- What to work on:
In the entries that follow, find the line containing "This screenshot has width=610, height=983."; from there, copy every line exactly through the line containing "Click the Payout button".

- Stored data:

=== Section Start ===

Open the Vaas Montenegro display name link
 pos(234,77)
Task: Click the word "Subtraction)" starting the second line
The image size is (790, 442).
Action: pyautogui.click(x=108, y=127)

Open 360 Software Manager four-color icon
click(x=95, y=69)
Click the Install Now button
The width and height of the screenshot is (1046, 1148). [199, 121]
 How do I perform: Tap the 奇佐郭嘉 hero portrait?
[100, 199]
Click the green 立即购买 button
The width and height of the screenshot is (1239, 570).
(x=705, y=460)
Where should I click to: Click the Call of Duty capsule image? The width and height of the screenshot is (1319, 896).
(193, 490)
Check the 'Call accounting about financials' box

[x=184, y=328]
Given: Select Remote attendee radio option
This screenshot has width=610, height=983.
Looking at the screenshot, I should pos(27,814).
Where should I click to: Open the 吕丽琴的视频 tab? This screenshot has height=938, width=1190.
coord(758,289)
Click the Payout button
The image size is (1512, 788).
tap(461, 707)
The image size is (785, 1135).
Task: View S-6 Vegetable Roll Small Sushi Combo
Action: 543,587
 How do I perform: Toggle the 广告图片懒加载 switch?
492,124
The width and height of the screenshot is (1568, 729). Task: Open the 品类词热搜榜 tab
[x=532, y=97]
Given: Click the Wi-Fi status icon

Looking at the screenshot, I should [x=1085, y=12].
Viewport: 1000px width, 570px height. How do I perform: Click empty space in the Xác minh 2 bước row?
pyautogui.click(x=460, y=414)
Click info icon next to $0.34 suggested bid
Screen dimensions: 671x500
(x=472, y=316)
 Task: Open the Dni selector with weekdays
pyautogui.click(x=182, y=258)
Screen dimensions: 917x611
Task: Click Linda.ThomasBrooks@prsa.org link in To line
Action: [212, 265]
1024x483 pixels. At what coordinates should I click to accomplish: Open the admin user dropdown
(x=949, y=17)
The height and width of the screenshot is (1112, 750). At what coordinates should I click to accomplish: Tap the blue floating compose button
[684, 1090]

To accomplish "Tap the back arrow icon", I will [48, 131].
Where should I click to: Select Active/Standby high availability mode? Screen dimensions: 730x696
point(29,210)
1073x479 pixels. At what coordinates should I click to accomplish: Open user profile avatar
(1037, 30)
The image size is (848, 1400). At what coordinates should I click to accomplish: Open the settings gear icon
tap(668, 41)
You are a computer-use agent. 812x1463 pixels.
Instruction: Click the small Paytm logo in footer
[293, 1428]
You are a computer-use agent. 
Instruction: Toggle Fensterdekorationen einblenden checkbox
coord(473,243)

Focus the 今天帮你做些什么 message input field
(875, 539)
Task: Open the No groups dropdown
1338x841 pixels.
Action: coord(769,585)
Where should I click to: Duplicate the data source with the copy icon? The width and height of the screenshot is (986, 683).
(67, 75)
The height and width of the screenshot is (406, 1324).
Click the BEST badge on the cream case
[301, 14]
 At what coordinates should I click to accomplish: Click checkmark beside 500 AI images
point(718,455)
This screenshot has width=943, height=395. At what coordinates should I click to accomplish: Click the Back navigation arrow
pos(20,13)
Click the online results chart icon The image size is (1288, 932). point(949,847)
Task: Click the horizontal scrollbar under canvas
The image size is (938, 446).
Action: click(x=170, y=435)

=== Section End ===

- Task answer:
This screenshot has width=610, height=983.
Looking at the screenshot, I should pos(27,814).
Where should I click to: Open the 吕丽琴的视频 tab? This screenshot has height=938, width=1190.
coord(758,289)
Click the Payout button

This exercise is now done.